I gave him some background on the case and how it was all pretty much totally routine. Just inserting a stent through the femoral artery and bypassing the aneurysm. Avi was an ex-Israeli tank commander. He’d seen action in Lebanon. He’d studied at the Hebrew University in Jerusalem and at Harvard, and could probably do an iliac bypass in his sleep. Probably even better than I could.
“You’ll be out by lunch,” I promised. I said I’d have my secretary e-mail over the MRIs with Stacey’s file. “Call me if you need to discuss. And, Avi…”
“Don’t even mention it,” he said. “I’m hoping things go well for you and your family out there.”
“No-I meant, call me as soon as you’re done and let me know how it went,” I said. “But thanks. Thanks a bunch.”
I told him I’d alert the family to the change.
My next call was to Kathy.
My stomach clenched a bit at the thought of having to explain this to her. It was eight fifteen in California. Eleven fifteen back home. I dialed her on her cell and she picked up, from one of the examining rooms.
“Hey,” she answered brightly, “I’m in with a very unhappy Lab named Sadie who’s got a big blister on her paw. I got your message last night. You at the airport yet?”
“Don’t be mad,” I said, sucking in a breath. “I can’t make it back today.”
“You can’t…? ” Her voice sank with disappointment. Maybe an edge of exasperation too.
“Look, I know what you’re thinking, but something’s come up. I just need another day or two, that’s all, to see something through. You trust me, don’t you?”
“See something through? I thought you had a procedure Friday, Jay. On Marv and Susie Gold’s daughter.”
“I just got Avi to cover it.”
“Avi? And we had the Hochmans coming tomorrow night. All right
…” She sighed frostily, not even attempting to conceal her frustration. “Jay, I know better than anyone how much you want to do something for them, but-”
“Don’t even go there, Kath. It’s not even about Charlie and Gabby, or what you might think. I just have to see something through. Related to Evan. I’ll explain it all later.

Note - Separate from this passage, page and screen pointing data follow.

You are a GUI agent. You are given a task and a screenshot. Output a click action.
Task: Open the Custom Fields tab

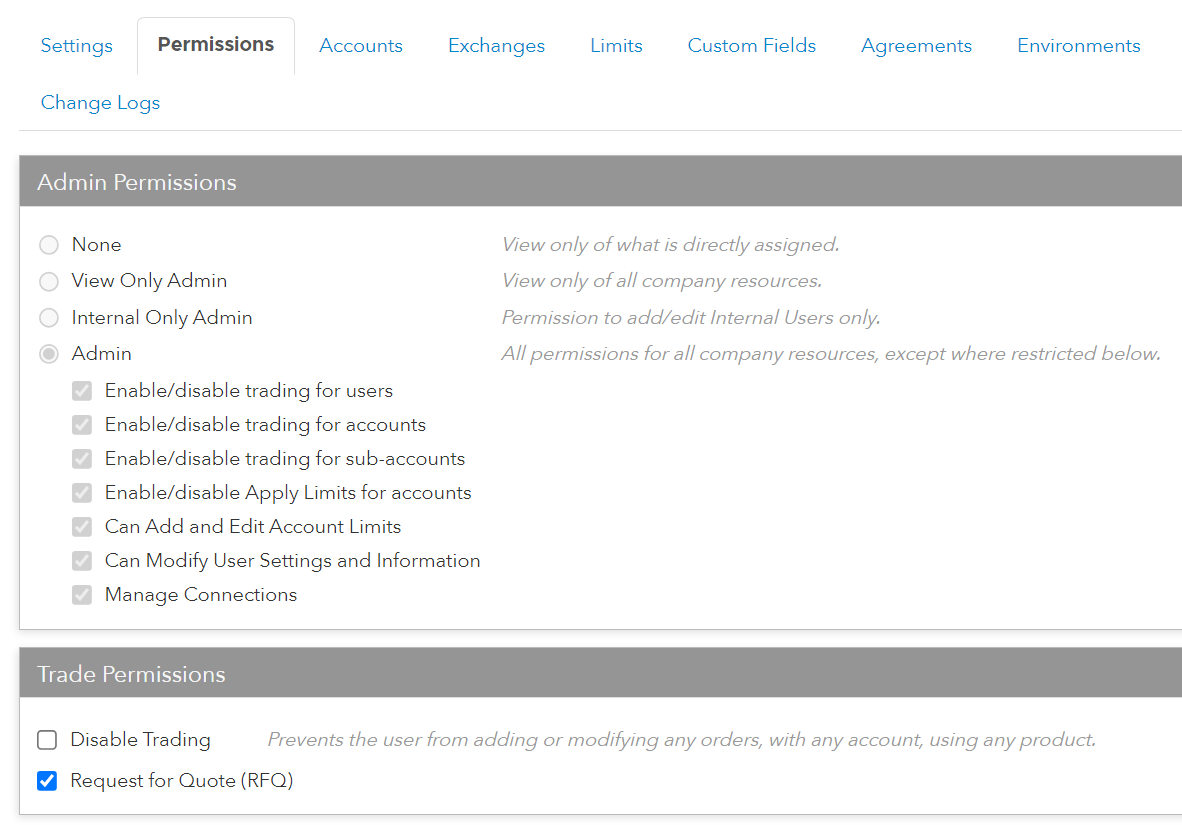(x=752, y=46)
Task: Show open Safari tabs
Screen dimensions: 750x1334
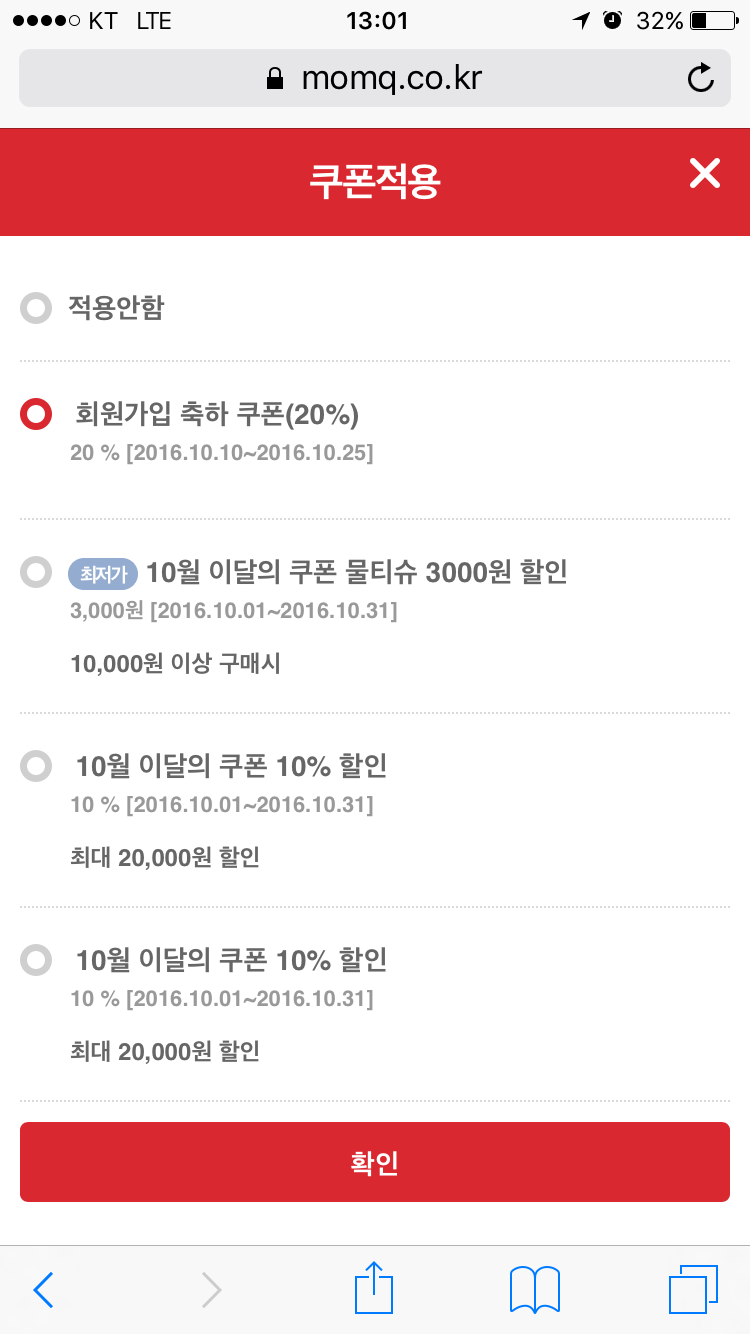Action: 692,1289

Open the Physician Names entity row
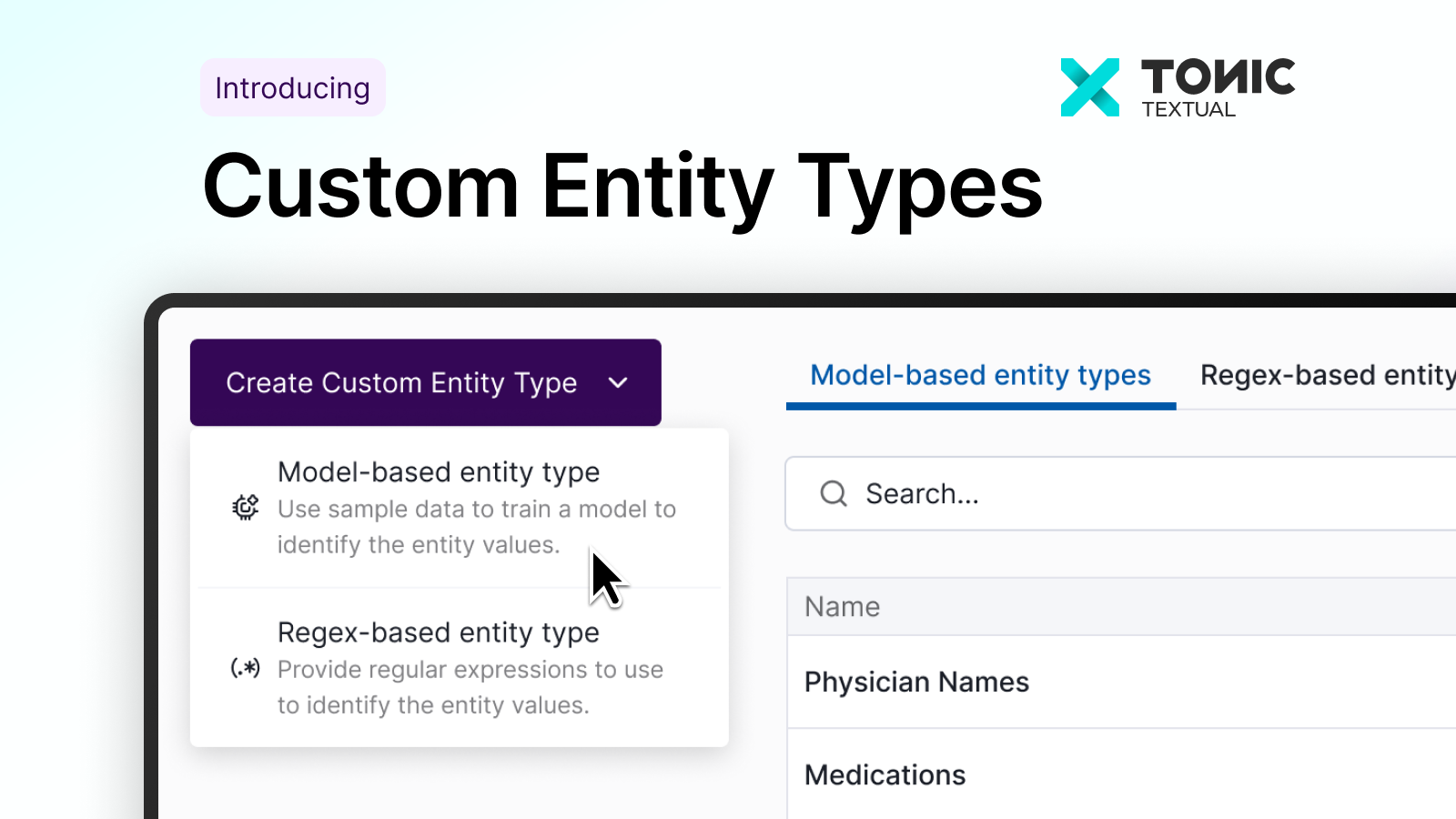916,682
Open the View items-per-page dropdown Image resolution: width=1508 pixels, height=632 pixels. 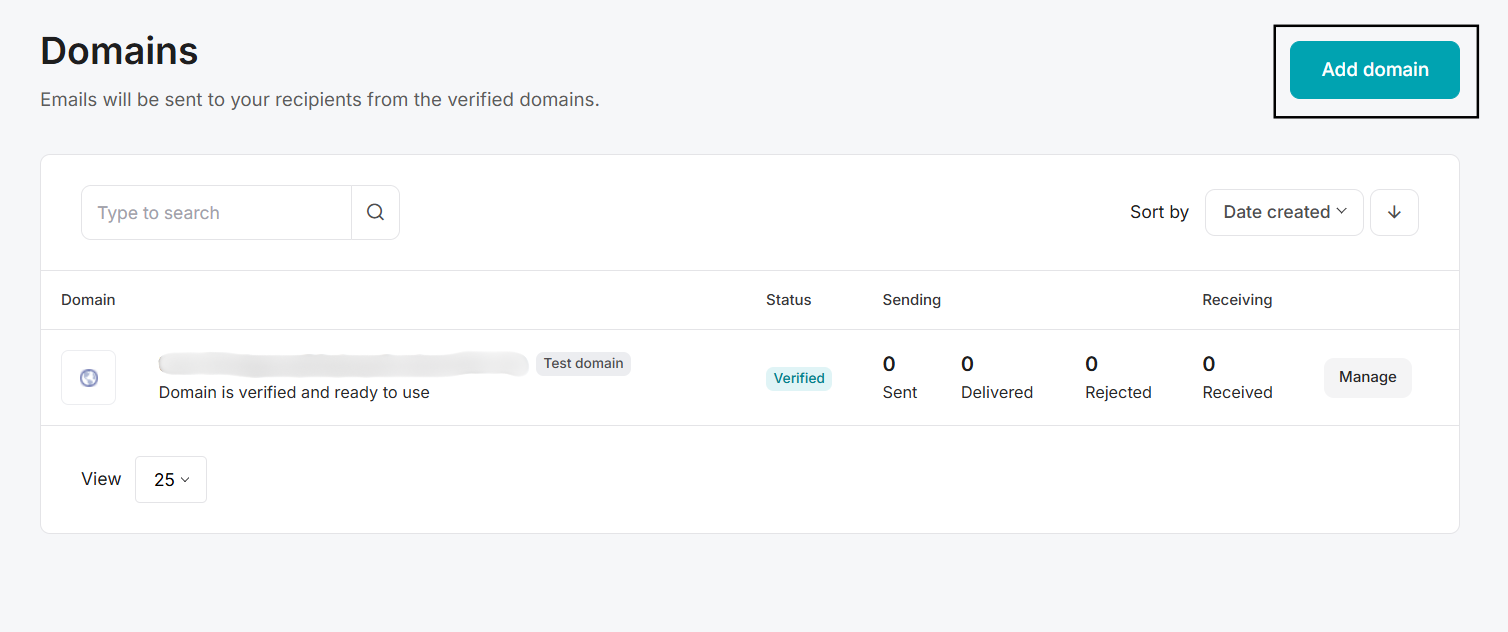point(170,479)
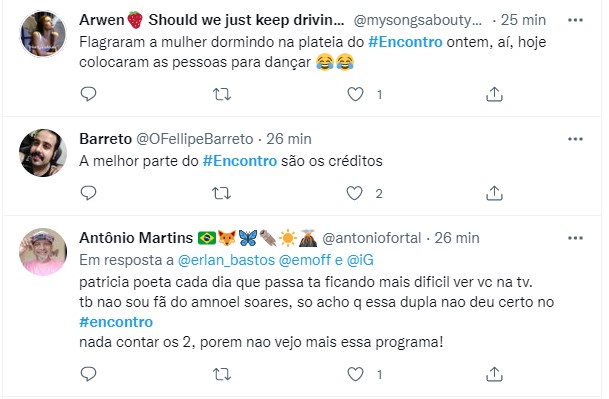Share Antônio Martins' tweet
609x399 pixels.
click(x=494, y=374)
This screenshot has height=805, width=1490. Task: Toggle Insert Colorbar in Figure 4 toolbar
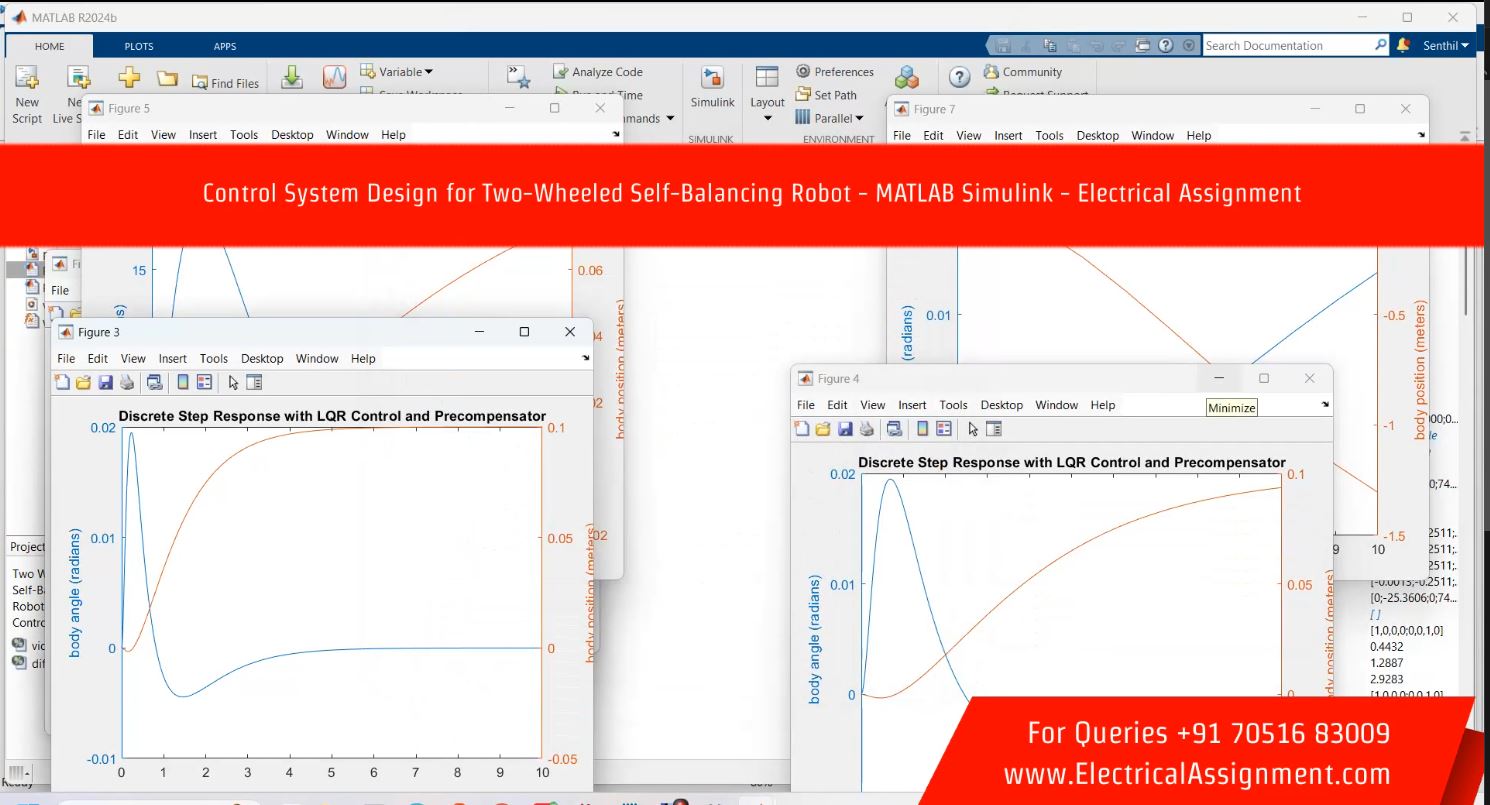point(922,429)
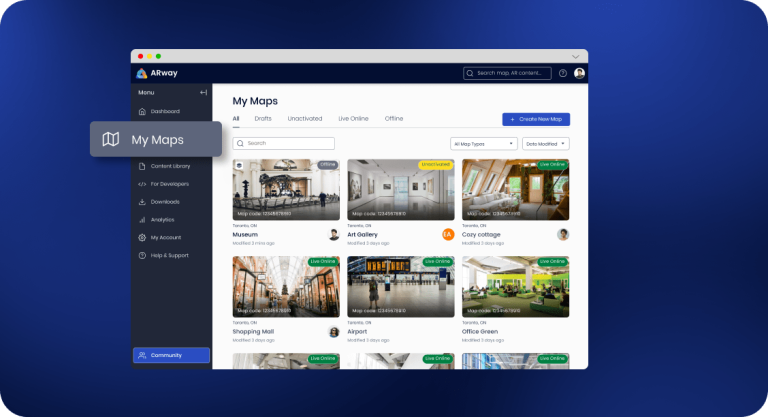
Task: Switch to the Drafts tab
Action: 263,119
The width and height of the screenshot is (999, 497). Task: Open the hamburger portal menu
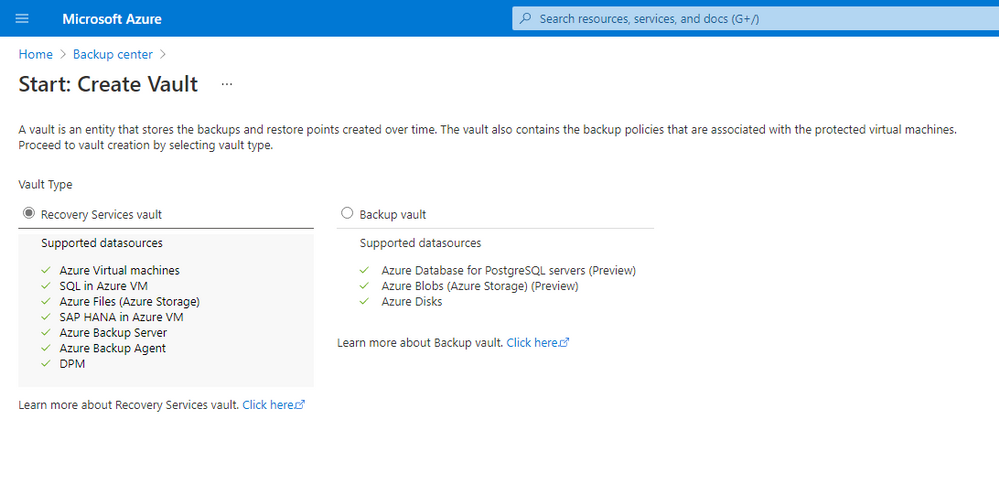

I promise.”
There was a pause, one of those moments when it’s pretty obvious no one wants to say what they’re really thinking.
“Look, I have to get back to my patient,” she said, exhaling. “She’s very impatient. She’s starting to growl at me. We can discuss this later, okay?”
“Okay.”
Then, almost as a good-bye: “And of course I trust you, Jay.”
Chapter Twenty
T he county coroner’s office was located twenty minutes away near the sheriff’s department in San Luis Obispo. It was on a remote road a few minutes out of town, tucked dramatically at the base of one of those high, protruding mesas, not exactly your standard police setting.
A sign on the outside walkway read DETECTIVES UNIT.
It was strange, but I felt there was only one person I could trust.
I went up to the front desk. A pleasant-looking woman seated behind a computer asked if she could help me. I said, “Detective Sherwood, please.”
He was out of the office. The woman glanced at the clock on the wall and said it might be a couple of hours.